[Given text]:
Segment Open

"Culture change" is a phrase politicians like – a quick search suggests that it has been used 144 times in the Oireachtas in recent years. The Taoiseach, Leo Varadkar, used it again last week in his most considered response to the cervical cancer screening scandal.
He acknowledged that it had been a “dreadful week” for the health service and suggested that a “culture change” was needed to address “a failure of open disclosure by doctors and also a failure by senior management to make sure that that happened”.
Fair enough: who could deny that the culture of the health system needs to be transformed? But there are three good reasons to be sceptical when these buzzwords are used to address such fundamental failures.
First, we've heard it all before. To take just one example, Mary Harney, who was then minister for health, told the Dáil in 2006 that the report into the Michael Neary scandal at Our Lady of Lourdes Hospital in Drogheda "must mean a sea-change in culture . . . a systematic, continuous and open approach to error reporting and correction involving everyone in the healthcare setting . . . The culture will change." Culture change seems remarkably bad at changing the culture.
Second, there is a history of using “culture change” as a way of not talking about individual accountability. If the culture is where the fault lies, no one is to blame – the culture made them do it.
Here is Leo Varadkar himself as minister for health in 2014, addressing a conference on patient safety: “We now recognise that ‘blame cultures’ only lead to further problems, as people are afraid of identifying the real causes of failure. Instead, we are working to create a ‘safety culture’, encouraging open reporting and balanced analysis, and embedding this culture in practice . . . Failures sometimes occur, through a combination of active failure and latent conditions, and it can be a mistake to focus only on the individuals involved and not the wider factors.”
Personal impunity
The problem with this is not that it is wrong. It is, indeed, vital that people working in the health service are encouraged to report mistakes they have made, knowing that if they do so in a timely and honest way, they will not suffer for it. But with Ireland’s long and deep history of personal impunity for bad practice, the avoidance of a “blame culture” very easily slips over the borderline into the evasion of personal responsibility.
The essence of professionalism is accountability – without it, as we see time and again, nothing changes for the better. While Varadkar was right to say that we should not focus only on individuals, that tends to translate in practice into not focusing on individuals at all. It is all “wider factors” and no close-ups.

Segment Closed

[Task description]:
Return verbatim the portion of the column on culture change in the health service starting with "First, we've heard" and going on through "them do it.".

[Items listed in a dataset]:
Segment Open

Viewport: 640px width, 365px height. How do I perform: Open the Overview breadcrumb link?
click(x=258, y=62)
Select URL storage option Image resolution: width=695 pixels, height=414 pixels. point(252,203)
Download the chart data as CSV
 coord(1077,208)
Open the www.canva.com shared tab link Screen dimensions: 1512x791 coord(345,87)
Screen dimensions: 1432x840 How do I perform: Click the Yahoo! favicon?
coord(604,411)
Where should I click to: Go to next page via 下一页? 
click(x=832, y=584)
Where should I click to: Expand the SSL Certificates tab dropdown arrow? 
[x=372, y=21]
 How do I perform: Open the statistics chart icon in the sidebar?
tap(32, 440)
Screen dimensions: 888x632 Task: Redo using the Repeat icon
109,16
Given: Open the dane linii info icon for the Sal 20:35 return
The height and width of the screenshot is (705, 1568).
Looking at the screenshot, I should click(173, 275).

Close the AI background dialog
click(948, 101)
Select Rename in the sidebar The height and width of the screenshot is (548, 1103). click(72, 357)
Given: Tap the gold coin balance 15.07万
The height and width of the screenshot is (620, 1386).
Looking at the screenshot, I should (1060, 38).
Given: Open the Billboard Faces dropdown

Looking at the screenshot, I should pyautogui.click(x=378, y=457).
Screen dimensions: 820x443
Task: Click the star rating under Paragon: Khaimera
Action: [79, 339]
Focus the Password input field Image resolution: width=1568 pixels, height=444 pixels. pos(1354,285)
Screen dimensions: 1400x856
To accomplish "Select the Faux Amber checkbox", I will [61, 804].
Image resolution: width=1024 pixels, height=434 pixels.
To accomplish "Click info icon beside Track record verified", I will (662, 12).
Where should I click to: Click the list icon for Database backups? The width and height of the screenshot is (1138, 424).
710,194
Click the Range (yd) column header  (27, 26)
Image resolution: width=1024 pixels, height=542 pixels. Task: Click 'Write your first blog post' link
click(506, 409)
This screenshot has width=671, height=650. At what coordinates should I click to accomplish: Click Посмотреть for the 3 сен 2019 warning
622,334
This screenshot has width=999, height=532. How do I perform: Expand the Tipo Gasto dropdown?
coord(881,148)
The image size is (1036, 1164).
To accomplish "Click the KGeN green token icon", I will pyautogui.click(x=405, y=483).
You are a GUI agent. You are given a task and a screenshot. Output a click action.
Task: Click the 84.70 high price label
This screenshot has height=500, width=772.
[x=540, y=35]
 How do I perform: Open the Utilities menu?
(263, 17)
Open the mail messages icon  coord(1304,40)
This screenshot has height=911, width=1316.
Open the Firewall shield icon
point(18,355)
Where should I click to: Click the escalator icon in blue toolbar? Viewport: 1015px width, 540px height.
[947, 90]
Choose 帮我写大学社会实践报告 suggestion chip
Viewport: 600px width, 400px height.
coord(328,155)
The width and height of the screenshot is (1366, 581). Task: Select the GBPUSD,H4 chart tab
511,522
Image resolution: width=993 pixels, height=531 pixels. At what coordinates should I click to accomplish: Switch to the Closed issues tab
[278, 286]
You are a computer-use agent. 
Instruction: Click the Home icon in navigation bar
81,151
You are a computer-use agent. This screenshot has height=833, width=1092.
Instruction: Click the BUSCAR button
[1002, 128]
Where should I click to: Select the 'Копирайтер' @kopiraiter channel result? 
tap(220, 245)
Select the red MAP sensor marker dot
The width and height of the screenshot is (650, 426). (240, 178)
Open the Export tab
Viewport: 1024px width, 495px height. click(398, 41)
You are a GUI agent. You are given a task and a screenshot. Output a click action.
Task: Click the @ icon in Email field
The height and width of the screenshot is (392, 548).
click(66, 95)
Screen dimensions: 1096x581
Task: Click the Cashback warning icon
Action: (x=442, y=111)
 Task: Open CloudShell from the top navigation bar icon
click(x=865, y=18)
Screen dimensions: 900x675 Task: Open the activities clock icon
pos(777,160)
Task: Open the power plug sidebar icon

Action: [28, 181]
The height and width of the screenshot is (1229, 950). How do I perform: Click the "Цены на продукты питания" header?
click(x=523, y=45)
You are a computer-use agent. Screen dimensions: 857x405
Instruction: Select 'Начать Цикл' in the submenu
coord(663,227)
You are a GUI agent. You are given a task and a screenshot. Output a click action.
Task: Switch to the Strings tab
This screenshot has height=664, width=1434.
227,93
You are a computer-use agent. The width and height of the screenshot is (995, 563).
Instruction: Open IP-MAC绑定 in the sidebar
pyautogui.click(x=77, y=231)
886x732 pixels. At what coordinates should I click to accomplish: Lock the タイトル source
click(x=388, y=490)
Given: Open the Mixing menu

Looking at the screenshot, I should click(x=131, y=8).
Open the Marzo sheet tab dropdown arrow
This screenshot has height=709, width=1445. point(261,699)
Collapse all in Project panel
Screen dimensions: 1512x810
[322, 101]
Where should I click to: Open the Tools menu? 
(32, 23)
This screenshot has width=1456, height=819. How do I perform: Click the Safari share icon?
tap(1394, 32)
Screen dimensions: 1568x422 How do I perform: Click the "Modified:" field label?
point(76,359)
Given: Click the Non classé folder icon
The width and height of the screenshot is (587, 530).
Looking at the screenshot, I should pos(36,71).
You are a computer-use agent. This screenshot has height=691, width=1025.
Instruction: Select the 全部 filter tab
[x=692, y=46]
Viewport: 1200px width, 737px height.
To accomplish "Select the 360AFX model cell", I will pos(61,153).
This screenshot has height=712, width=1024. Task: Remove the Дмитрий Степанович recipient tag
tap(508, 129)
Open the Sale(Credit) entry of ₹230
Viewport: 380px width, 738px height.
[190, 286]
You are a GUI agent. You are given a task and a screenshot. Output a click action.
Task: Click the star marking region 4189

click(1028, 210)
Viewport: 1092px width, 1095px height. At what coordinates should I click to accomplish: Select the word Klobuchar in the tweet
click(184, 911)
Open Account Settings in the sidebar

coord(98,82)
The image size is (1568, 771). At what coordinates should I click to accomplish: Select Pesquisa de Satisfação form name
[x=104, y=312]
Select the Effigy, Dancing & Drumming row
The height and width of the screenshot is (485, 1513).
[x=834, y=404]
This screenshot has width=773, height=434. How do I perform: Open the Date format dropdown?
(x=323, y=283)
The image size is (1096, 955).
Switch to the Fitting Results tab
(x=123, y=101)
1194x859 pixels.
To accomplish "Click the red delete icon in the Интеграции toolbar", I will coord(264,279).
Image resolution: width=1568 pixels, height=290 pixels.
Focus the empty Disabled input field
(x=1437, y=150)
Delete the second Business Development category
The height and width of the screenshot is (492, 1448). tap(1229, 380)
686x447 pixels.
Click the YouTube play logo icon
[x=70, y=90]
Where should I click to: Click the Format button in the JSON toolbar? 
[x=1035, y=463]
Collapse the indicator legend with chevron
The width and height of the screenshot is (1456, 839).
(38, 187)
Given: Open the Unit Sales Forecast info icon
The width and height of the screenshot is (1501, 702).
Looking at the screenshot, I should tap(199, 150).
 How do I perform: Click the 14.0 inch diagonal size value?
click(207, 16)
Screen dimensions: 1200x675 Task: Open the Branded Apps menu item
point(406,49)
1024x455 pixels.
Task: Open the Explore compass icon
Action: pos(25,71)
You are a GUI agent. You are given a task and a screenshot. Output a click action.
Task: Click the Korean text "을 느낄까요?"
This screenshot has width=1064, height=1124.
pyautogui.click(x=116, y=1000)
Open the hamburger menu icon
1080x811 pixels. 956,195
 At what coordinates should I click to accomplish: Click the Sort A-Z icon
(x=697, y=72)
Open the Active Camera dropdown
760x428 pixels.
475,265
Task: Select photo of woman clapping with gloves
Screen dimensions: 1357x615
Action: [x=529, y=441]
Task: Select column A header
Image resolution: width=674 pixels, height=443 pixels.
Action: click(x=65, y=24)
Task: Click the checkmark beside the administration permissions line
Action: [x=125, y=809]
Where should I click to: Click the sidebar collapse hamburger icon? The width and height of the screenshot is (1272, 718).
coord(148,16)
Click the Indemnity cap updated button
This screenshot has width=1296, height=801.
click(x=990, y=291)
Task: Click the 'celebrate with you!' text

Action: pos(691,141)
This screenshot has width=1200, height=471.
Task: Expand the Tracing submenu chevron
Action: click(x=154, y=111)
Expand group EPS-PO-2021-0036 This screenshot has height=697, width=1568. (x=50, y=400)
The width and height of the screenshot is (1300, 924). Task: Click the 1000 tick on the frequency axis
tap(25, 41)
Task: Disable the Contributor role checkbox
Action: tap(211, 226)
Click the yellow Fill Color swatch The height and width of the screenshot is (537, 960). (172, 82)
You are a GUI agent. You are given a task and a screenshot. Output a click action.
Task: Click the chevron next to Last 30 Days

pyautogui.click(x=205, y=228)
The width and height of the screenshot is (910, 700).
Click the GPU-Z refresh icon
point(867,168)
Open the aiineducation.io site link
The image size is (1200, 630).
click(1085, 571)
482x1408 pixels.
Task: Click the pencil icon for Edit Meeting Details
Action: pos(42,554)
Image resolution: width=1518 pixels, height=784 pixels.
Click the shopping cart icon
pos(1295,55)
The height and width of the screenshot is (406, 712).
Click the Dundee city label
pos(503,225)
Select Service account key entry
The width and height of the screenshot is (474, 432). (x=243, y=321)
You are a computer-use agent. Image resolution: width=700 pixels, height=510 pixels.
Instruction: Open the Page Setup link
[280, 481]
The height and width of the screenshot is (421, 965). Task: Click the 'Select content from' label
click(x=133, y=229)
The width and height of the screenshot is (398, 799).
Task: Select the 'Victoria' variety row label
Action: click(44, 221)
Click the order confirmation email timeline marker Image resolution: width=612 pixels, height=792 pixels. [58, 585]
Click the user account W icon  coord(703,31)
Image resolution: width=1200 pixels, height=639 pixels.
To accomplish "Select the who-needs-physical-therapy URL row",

Segment Closed

[Answer space]:
First, we've heard it all before. To take just one example, Mary Harney, who was then minister for health, told the Dáil in 2006 that the report into the Michael Neary scandal at Our Lady of Lourdes Hospital in Drogheda "must mean a sea-change in culture . . . a systematic, continuous and open approach to error reporting and correction involving everyone in the healthcare setting . . . The culture will change." Culture change seems remarkably bad at changing the culture.
Second, there is a history of using “culture change” as a way of not talking about individual accountability. If the culture is where the fault lies, no one is to blame – the culture made them do it.